A single number is wanted: how many lines of the records below contain the word "cell".

------------

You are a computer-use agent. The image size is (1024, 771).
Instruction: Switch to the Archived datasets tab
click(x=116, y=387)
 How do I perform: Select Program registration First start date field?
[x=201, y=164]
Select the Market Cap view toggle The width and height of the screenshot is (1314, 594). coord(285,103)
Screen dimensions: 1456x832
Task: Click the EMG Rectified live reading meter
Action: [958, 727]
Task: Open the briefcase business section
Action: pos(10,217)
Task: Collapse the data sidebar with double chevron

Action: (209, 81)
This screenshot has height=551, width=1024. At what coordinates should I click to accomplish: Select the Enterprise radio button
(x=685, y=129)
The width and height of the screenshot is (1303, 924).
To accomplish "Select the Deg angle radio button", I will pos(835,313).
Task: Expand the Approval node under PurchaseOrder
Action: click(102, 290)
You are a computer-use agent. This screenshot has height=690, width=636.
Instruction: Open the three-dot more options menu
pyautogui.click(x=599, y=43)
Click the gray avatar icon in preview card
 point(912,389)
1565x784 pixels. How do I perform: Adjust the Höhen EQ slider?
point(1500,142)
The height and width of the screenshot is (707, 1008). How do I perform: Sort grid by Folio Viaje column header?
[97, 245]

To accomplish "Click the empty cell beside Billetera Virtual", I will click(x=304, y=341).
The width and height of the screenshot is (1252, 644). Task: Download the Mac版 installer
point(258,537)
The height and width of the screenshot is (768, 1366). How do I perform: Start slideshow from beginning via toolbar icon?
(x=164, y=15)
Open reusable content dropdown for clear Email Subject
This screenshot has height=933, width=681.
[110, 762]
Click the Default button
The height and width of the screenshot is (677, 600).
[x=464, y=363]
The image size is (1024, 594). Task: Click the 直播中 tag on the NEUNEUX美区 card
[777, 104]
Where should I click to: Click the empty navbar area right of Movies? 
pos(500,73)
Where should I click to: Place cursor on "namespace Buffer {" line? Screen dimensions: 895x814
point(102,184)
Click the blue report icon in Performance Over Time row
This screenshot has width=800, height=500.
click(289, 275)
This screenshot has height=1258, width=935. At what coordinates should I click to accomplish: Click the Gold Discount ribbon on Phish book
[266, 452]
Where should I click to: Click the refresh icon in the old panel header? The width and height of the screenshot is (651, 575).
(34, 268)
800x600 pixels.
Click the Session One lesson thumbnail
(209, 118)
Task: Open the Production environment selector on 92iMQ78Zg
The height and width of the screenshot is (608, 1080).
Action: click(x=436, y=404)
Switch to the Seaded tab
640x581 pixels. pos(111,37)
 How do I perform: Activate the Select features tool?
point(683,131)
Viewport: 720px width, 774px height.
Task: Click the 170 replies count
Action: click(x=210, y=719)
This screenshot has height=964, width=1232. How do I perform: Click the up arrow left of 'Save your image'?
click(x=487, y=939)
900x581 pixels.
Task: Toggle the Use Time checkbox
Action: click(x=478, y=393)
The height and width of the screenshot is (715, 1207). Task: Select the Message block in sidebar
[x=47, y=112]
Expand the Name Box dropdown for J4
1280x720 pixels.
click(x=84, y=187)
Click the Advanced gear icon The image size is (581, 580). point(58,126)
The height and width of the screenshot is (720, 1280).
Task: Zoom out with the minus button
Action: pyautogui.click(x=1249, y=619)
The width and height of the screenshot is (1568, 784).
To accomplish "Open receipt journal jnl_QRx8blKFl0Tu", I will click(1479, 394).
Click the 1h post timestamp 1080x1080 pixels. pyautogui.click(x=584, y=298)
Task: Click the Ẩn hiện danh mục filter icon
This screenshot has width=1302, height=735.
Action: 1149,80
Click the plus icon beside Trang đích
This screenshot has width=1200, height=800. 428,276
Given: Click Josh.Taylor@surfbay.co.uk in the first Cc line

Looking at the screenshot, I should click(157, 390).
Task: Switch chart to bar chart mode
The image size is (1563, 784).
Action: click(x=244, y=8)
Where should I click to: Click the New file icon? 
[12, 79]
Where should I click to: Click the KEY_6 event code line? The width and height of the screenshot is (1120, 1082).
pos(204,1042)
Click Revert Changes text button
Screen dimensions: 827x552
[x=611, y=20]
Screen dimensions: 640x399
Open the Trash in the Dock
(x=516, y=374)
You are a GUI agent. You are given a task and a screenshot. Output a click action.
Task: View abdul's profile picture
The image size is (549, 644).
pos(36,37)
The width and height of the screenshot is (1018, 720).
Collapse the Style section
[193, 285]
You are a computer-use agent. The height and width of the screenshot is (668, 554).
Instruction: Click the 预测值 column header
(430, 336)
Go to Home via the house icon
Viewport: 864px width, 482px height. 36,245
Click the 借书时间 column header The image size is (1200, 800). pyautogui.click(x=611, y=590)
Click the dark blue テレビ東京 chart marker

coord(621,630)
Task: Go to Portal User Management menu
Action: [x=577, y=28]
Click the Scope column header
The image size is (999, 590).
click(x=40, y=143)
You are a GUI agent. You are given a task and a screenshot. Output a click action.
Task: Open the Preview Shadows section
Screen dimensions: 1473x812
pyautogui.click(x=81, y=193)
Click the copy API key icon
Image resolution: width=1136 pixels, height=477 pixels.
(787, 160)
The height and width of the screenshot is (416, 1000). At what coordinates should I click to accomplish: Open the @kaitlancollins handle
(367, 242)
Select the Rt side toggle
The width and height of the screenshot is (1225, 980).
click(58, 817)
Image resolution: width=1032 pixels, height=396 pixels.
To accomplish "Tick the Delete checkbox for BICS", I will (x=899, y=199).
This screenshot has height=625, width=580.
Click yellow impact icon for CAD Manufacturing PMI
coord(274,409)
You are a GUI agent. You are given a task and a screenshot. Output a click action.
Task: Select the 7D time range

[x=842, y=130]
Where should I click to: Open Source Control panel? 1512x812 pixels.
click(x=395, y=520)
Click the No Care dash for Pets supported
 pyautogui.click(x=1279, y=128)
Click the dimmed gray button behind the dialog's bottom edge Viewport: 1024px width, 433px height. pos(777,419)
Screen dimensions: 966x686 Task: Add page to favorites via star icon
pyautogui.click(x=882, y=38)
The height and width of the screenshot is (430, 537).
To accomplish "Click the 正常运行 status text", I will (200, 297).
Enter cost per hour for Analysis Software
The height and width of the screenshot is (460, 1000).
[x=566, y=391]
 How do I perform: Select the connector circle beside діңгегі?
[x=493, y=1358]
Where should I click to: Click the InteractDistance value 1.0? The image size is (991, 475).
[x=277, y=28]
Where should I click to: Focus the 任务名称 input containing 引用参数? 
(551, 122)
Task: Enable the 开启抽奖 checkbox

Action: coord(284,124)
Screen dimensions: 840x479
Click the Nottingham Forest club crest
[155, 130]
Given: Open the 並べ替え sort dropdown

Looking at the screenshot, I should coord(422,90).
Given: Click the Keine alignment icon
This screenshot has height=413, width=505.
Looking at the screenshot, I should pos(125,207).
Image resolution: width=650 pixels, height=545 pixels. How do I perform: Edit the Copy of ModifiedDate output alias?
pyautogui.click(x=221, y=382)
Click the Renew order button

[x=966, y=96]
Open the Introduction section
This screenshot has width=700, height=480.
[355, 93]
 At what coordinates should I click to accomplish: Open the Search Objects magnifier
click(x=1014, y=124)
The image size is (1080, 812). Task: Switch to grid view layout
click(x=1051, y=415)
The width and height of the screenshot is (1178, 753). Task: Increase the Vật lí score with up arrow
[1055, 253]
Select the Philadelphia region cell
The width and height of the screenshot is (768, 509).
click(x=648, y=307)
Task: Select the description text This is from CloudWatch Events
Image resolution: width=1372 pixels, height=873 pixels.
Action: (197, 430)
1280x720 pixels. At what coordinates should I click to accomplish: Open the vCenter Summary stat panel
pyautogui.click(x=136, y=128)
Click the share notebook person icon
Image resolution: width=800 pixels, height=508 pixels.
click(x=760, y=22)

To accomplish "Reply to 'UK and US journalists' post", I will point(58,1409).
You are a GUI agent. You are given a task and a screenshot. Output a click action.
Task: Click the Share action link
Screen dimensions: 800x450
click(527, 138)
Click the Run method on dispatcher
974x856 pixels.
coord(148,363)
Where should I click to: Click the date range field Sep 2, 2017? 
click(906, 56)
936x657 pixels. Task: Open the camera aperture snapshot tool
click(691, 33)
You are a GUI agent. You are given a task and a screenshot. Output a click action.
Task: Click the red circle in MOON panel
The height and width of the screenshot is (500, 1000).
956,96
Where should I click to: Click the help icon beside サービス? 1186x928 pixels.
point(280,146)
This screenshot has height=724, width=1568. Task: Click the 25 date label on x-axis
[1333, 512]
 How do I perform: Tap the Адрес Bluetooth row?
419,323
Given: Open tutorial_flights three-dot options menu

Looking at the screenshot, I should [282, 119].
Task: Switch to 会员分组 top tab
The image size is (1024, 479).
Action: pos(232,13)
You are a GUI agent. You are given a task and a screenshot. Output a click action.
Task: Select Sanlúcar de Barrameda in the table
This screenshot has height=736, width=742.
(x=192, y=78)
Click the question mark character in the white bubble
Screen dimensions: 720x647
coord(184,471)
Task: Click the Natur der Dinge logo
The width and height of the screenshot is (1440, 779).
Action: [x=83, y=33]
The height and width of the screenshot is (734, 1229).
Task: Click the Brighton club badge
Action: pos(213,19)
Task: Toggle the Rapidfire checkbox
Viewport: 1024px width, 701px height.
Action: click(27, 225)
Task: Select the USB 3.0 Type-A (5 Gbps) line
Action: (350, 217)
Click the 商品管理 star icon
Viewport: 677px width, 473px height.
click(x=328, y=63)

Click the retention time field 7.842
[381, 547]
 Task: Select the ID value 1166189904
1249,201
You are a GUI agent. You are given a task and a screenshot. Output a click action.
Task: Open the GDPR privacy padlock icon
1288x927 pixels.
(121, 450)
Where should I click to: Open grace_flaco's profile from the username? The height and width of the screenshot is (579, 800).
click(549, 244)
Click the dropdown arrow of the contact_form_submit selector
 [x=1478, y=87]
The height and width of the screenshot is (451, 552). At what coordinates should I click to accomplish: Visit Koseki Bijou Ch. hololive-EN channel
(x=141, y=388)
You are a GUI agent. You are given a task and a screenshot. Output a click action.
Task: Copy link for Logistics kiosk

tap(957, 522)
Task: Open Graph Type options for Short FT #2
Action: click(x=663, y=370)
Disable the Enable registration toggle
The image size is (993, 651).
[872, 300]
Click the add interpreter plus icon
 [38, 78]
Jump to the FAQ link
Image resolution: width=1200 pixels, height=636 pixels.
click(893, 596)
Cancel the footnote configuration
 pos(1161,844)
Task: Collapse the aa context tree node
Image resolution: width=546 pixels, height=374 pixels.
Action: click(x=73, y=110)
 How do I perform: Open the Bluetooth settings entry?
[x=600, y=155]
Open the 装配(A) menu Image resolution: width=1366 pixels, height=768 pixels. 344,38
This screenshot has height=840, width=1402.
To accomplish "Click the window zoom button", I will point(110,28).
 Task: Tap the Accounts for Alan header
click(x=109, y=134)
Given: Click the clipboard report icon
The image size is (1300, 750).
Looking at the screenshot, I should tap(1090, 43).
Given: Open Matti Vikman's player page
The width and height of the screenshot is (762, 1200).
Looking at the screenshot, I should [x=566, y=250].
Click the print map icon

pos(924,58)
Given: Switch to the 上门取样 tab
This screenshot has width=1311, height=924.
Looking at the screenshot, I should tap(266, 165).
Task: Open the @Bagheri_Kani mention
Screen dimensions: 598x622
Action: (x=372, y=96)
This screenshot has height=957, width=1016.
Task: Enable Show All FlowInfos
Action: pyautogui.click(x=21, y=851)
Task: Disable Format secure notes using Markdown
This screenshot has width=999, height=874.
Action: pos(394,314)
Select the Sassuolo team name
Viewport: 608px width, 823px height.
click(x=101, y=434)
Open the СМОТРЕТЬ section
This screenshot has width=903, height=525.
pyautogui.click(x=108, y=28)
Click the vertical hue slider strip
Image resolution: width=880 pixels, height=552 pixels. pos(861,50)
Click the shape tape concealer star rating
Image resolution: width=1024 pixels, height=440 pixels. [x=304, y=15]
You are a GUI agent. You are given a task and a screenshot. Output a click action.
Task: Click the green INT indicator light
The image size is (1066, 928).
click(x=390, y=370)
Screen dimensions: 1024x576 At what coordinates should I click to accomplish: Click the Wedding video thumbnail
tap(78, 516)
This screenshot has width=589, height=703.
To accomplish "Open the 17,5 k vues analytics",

------------

SOLUTION BELOW:
2